##### Material supplied #####
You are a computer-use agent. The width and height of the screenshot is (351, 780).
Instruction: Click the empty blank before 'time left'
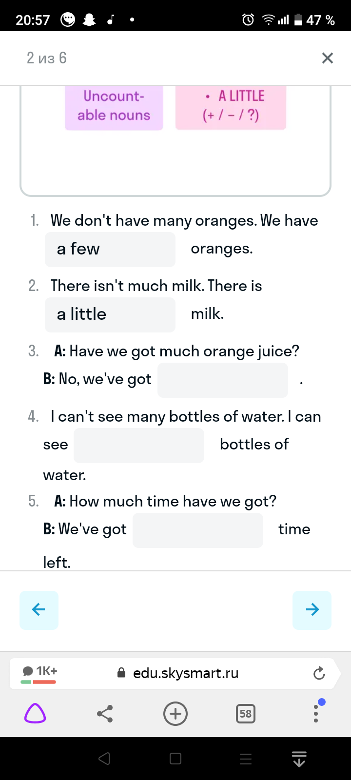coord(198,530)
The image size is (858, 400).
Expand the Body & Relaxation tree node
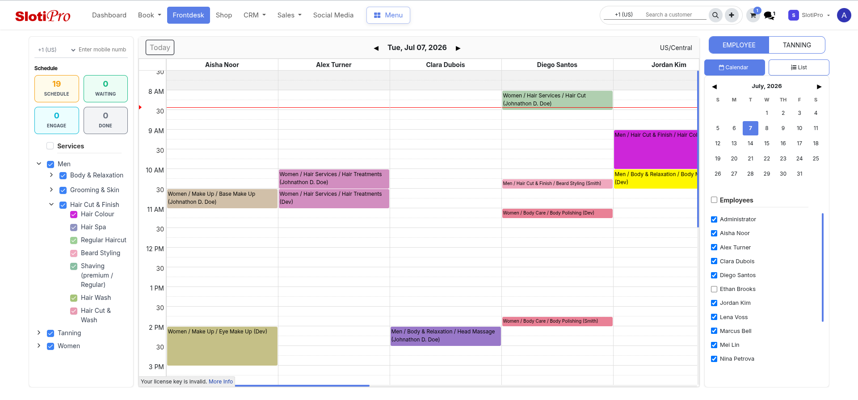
#####
● **Exercise**
Whenever a picture appears, leave it out, and return every record exactly.

● **The completed task**
You are a computer-use agent. The width and height of the screenshot is (351, 780).
Instruction: Click the empty blank before 'time left'
coord(198,530)
The image size is (858, 400).
Expand the Body & Relaxation tree node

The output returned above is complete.